A US federal judge has ordered Delta Air Lines (DL, Atlanta Hartsfield Jackson) and United Airlines (UA, Chicago O'Hare) to face a consumer antitrust class action in which they are accused of conspiring to limit domestic capacity to drive up fares between 2009 and 2015.

Columbia District Court Judge Colleen Kollar-Kotelly concluded the plaintiffs presented enough evidence demonstrating a "pattern of parallel behaviour" and the existence of one or more factors "that tended to exclude the possibility that [the] defendants acted independently". Therefore, in a September 5 decision published on September 12, Kollar-Kotelly denied the airlines' motions for summary judgements in the multi-district class action lawsuit.

American Airlines (AA, Dallas/Fort Worth) and Southwest Airlines (WN, Dallas Love Field) settled similar antitrust allegations for USD45 million and USD15 million in 2018 and 2019, respectively, to avoid the cost of more litigation. Reuters reports that payouts will not begin until claims against Delta and United are resolved.

The case dates from July 2015, when three passengers filed an antitrust class action in the Milwaukee Federal Court against the four mainline carriers. The allegation is that between January 2009 and mid-2015, the airlines conspired in violation of Section 1 of the Sherman Antitrust Act by agreeing to limit the supply of airline seats on domestic flights to increase airfares.

"All parties acknowledge that the airline industry is an oligopoly, and the industry became more concentrated during the alleged conspiracy period due to several mergers between 2008 and 2013. Furthermore, the parties agree that [the] defendants had a controlling market share of the United States domestic market during the alleged conspiracy period," the judge commented.

The court considered the airlines' argument that there was no evidence of collusion based on allegations that:

  • domestic growth differed substantially and sometimes exceeded Gross Domestic Product (GDP);
  • capacity growth rates did not deviate from historical patterns;
  • competition on routes and at hubs;
  • no evidence that Delta was punished for its above-GDP capacity growth; and
  • no evidence the airlines engaged in private conspiratorial communications.

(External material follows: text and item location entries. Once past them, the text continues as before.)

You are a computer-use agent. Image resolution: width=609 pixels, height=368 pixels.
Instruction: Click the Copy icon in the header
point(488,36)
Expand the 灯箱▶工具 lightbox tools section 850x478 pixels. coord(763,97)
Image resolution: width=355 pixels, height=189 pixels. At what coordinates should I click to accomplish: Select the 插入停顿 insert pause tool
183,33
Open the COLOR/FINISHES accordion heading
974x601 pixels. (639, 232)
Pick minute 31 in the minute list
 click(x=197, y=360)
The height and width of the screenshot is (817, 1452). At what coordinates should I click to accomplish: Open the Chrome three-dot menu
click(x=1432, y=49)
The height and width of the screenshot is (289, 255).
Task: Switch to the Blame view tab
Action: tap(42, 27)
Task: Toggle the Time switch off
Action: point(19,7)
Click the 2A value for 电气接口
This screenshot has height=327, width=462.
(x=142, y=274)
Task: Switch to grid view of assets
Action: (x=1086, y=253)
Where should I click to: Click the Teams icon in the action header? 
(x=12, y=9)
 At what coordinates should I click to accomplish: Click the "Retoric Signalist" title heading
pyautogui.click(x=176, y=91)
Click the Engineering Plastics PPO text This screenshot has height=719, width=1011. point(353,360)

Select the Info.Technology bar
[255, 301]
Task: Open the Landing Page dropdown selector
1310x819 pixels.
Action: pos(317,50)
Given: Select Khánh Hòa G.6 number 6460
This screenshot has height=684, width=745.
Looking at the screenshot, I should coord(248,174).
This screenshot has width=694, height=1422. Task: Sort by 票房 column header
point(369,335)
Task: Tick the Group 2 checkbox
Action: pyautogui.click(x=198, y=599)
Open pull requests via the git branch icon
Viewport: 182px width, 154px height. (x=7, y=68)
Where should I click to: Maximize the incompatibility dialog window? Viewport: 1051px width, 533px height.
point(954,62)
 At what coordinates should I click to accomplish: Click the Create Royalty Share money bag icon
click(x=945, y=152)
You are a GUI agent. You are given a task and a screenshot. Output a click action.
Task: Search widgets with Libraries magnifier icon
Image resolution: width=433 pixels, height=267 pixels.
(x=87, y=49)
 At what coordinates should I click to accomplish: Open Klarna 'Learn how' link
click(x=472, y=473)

The court also addressed the plaintiffs' assertions that the airlines had:

  • a significant common motive for colluding – to increase profitability;
  • their announcements and statements expressed commitment to a common plan;
  • they shared sensitive data and engaged in high-level interfirm communication;
  • economic evidence demonstrated that capacity restraints and fare increases were not explained other than collusion;
  • airline investors and analysts facilitated and enforced capacity restraints;
  • this was a structural break from the defendants' past conduct.